There has been much academic discussion over recent years about the rise of so-called ‘South-South Cooperation’ and the role that ‘emerging donors’ (especially China) are increasingly playing in the international development arena. In these discussions, the contribution of Cuba is often overlooked. Over the past 50+ years, Cuba has consistently used the export of its medical personnel as a powerful and far-reaching tool of health diplomacy. The island nation has built good will and improved its standing with countries around the world during its years of isolation. Its national health system is the envy of many countries in the developing world and the interventions of its health professionals have saved (and continue to save) millions of lives worldwide. Kirk describes Cuba’s medical internationalism as a ‘flag-bearer of Cuba’s commitment to accessible and sustainable healthcare, free to all (especially the marginalized).’ For such a small country in difficult economic conditions of its own, it is an extraordinary humanitarian record.
Looking forward, what future for Cuba’s medical internationalism? The international development cooperation arena is increasingly crowded and some of Cuba’s key partners, such as Venezuela and Brazil, are experiencing profound political, economic and social instability. This is combined with the unknown of an impending Trump Presidency in the US, who has threatened to ‘close doors’ on already very tentative ties with Havana.

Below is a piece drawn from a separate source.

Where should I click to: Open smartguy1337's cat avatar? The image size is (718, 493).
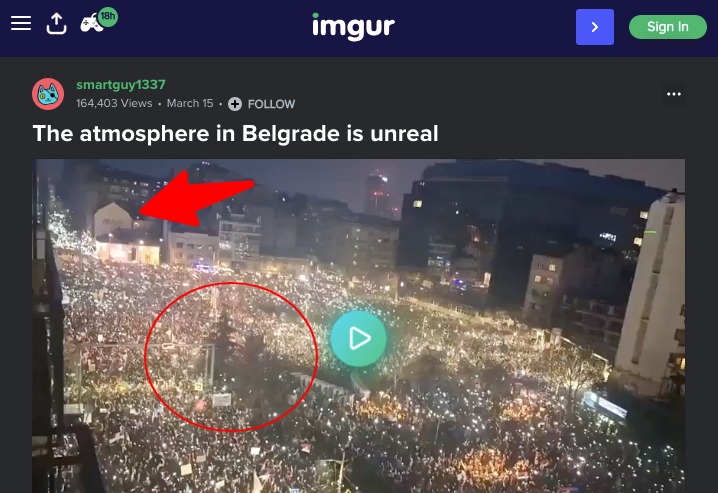click(x=48, y=94)
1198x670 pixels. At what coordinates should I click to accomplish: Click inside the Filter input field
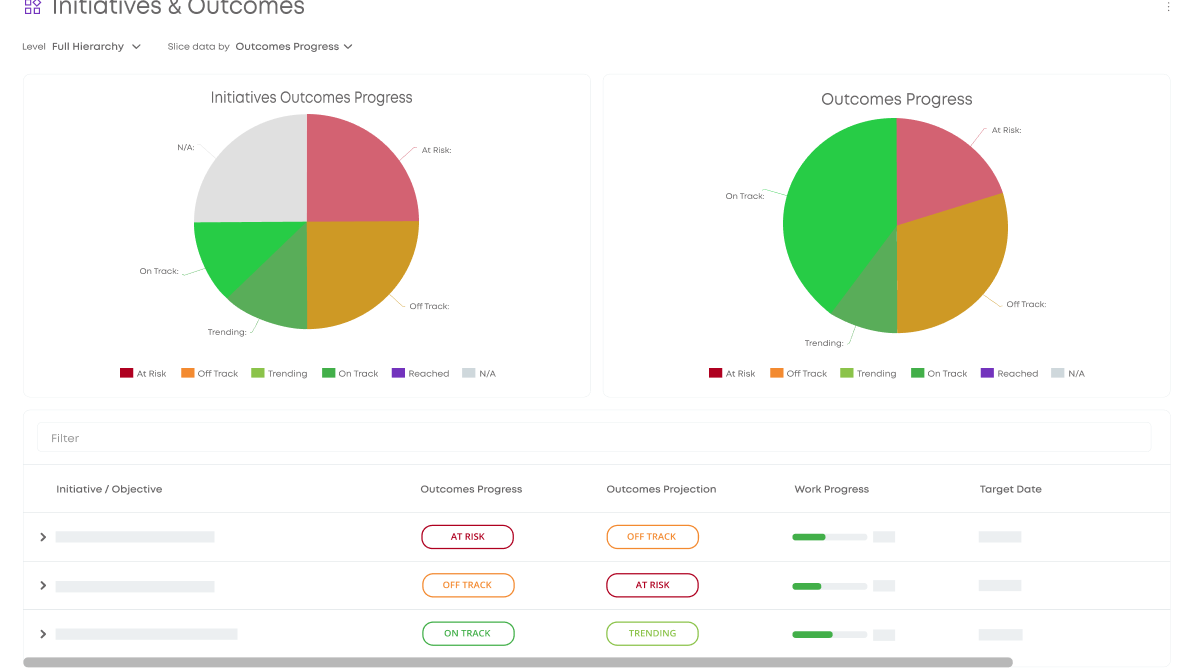[594, 438]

Cubans will probably tell you they have weathered far more severe storms over the last fifty years. Cuba has also very much carved out a niche for itself in international development cooperation; Cuban medical professionals continue to inspire and serve in some of the world’s most remote and undeserved places in the world. There is no indication that Cuba’s commitment to social equality and internationalism will wane any time soon.